MACNEAN HOUSE AND RESTAURANT
Phone: 071 985 3022
Such is the demand for Neven Maguire’s cooking at MacNean House and Restaurant that you are well advised to book well ahead. And so generous and accommodating is Neven, that it causes him a degree of embarassment.
"There are always cancellations," he says. "People should never be afraid to give us a ring and see what we have. We're great at phoning back. But it's true that we do fill up pretty quickly."
Well there are lots of reasons for that. The border village of Blacklion - stroll a few yeards past the restaurant and you're in Fermanagh - and its hinterland are not exactly peppered with serious restaurants. Or any restaurants, to be honest.
But the real reason is Neven Maguire's cooking. I have eaten some of the best food of my life here, a whirl of culinary brilliance, a combination of deep understanding of the raw materials, of invention and restraint. Neven Maguire is not a good chef. He's a great one.
Before it became fashionable – almost compulsory – to do so, he was in the vanguard as far as local produce was concerned. And his faith in such produce has always been such that he has never been afraid to let it do the talking on the plate. There’s no vanity about Neven, no bells and whistles, no showing off. Just brilliantly intuitive cooking in which he understands a piece of meat or seafood from the inside and treats it with the greatest of respect.
He also studiously avoids the witch doctoring of the chef’s world in which the simple is made complicated and techniques are carefully guarded secrets. In his teaching and his books he is adamant that anyone who wants to can cook. And he shows them how, in simple, accessible, encouraging words and advice. That generosity is born of great confidence combined with great human decency. It’s no surprise that Neven is the nation’s favourite chef.
He has been cooking since the age of twelve when he started to help his mother Vera in the kitchen. Vera and her husband, the late Joe Maguire, bought the restaurant in 1969. This was unfortunate timing. The Northern troubles erupted and Blacklion suffered two bomb attacks both of which destroyed the front of the premises. The Maguires struggled on until 1976. They then closed the restaurant and switched to the bed and breakfast business for which there was considerable demand because of the swelling numbers of customs officials and Gardaí.
By 1989, the restaurant was open again. Vera had kept her hand in by running a catering business and Joe took over the front of house role. Neven, now aged 16, was so convinced that he wanted to cook that he left school right after the Junior Cert and headed over the border to Fermanagh College in Enniskillen.

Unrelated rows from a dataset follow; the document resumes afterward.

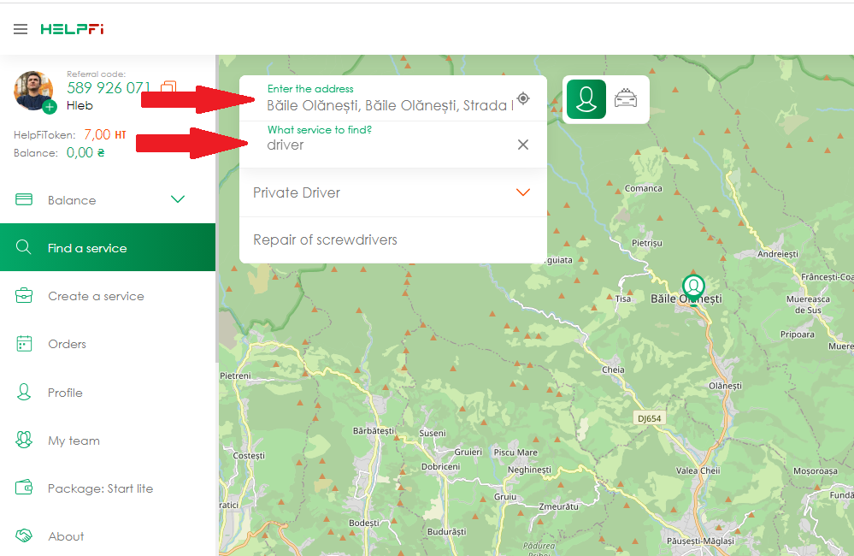854x556 pixels.
Task: Open the Profile page
Action: click(65, 393)
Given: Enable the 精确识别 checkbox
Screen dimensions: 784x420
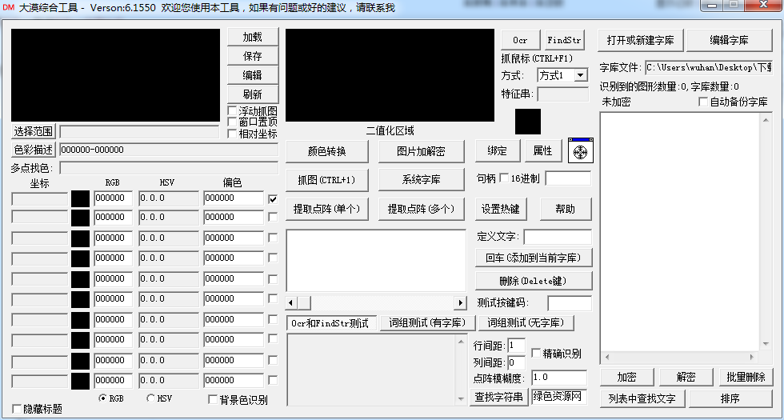Looking at the screenshot, I should (x=535, y=353).
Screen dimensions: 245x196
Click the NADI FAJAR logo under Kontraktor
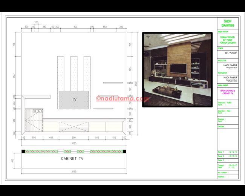(x=228, y=78)
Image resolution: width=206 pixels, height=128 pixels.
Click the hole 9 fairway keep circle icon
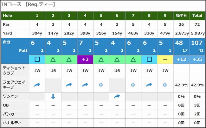pos(165,85)
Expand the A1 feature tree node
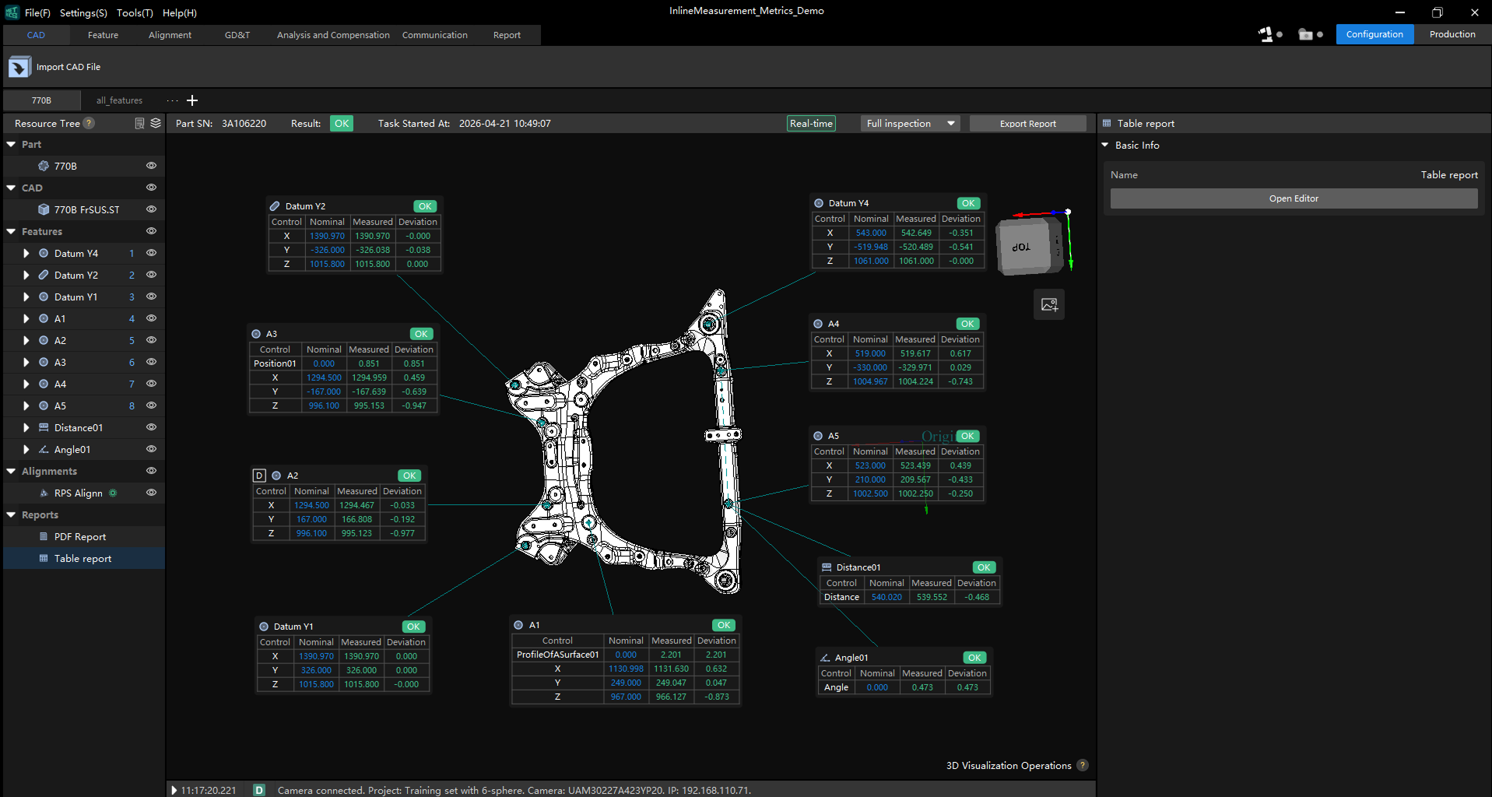Viewport: 1492px width, 797px height. [26, 318]
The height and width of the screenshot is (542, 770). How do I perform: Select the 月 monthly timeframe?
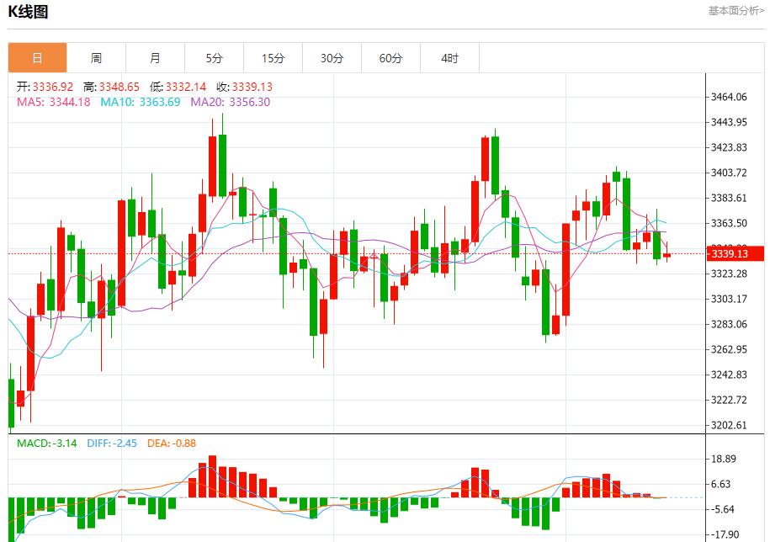pyautogui.click(x=154, y=57)
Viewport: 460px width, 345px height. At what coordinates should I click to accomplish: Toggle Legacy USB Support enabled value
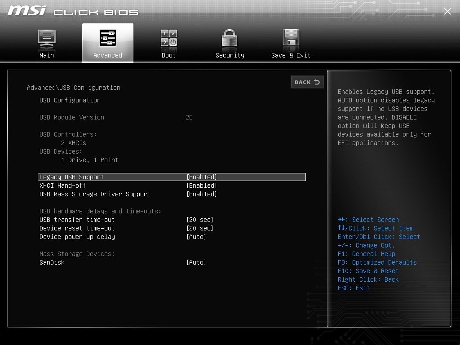(x=202, y=177)
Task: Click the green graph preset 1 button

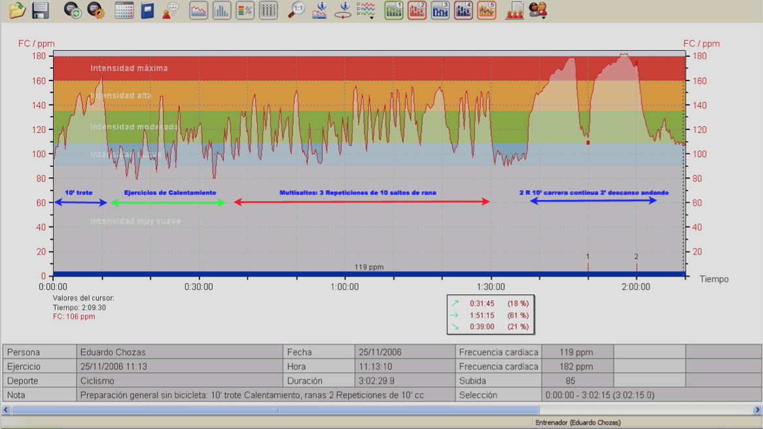Action: click(393, 10)
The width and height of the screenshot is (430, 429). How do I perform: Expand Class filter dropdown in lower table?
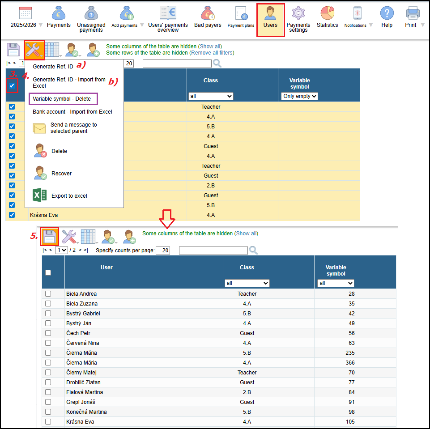[x=247, y=283]
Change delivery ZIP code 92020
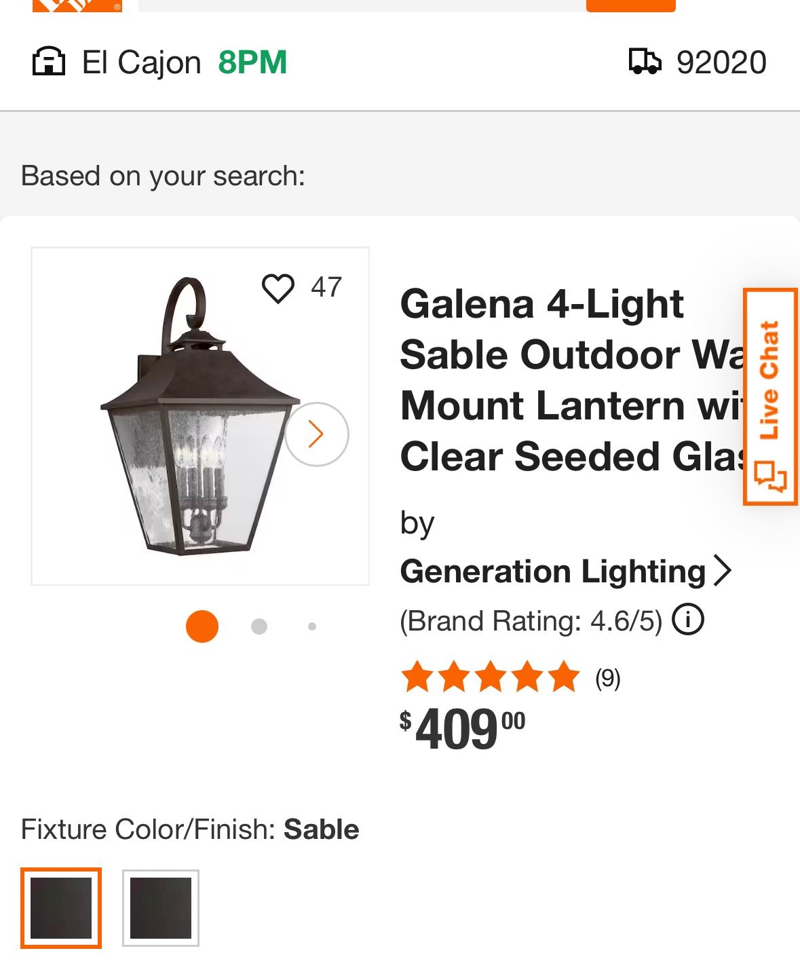800x974 pixels. click(x=721, y=62)
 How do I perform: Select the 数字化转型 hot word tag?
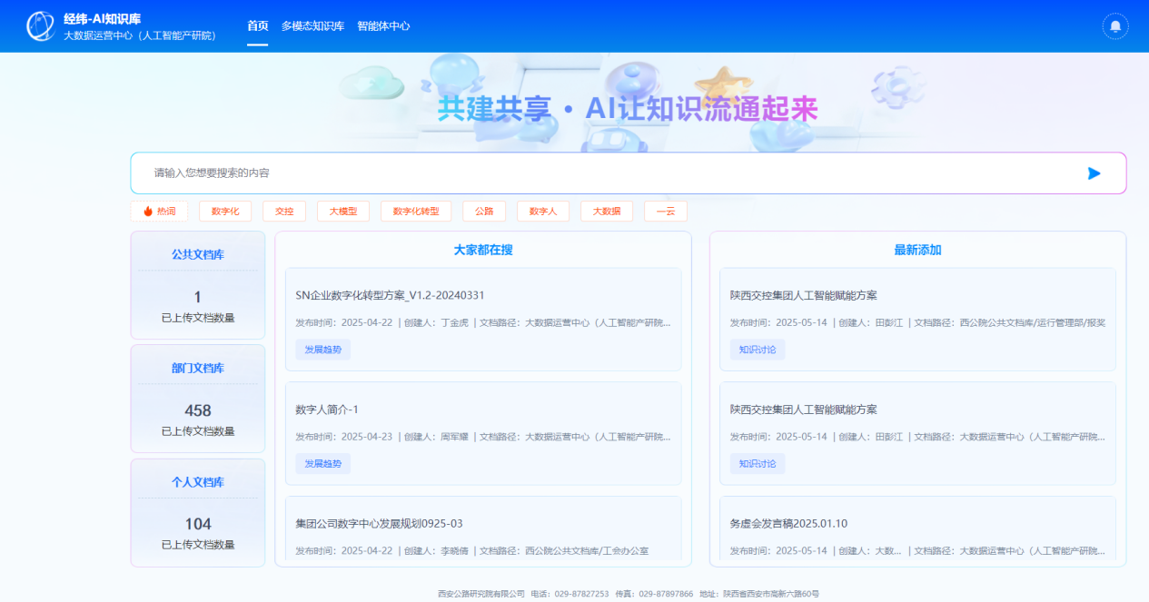415,212
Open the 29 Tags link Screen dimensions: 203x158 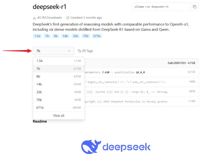pos(87,51)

His first overseas post was at a grand hotel in Berlin. "The chef took me over to this huge fridge and showed me the beef and the lamb. And he told me it was all Irish because Irish is best. It was a very proud moment for me," he recalls.
This must have been a pivotal point because Neven combines his huge enthusiasm for local produce (pointing out that Cavan, Leitrim and Fermanagh is exceptionally rich in this respect) with a profound interest in learning from other cultures and far-flung cuisines.
After a stage at the outstanding Arzak (which has three Michelin stars) in San Sebastian and a spell with Paul Rankin at Roscoff he was ready to take over back home in Blacklion giving, as he says, the respect to local produce that it deserves. "We have a fascination with the exotic," he says. "It takes a lot to persuade people that food produced by their neighbours is world class, but it can be."
Every year, Neven Maguire takes his kitchen team abroad "just to eat and drink, look for ideas, soak in the culture of cooking and food." "We eat five star and sleep one star," he says. "They're the priorities."
Unlike most celebrity chefs (and his books and TV appearances qualify him for that title) he remains utterly committed to the restaurant. "Honest to God," he says, "I'd hate to spend less time in the kitchen. This is where I need to be."
What's his philosophy? "It's all about seasonality. Seasonality is critical. And local produce. I have two butchers round here who are simply the best. And I can get the best dry-aged beef on the planet. I just want to celebrate the stuff that people are producing and growing around here. It's a treasure trove. And I like the flavours and the textures to do the talking. I don't want to interfere."
It's interesting to watch Neven address his kitchen team. They all look at him adoringly, protectively.
"There's no yelling in my kitchen," he says. "No abuse. I won't tolerate that kind of thing. I look after my staff. They are the greatest resource."
And what about the Michelin star of which, were he in France rather than Blacklion, he would already have at least one?
"I don't chase stars," he says. "Michelin is not a goal for me."
And you know, this is probably one of the key reasons why Neven Maguire's cooking is so assured, so real and so finger-licking good.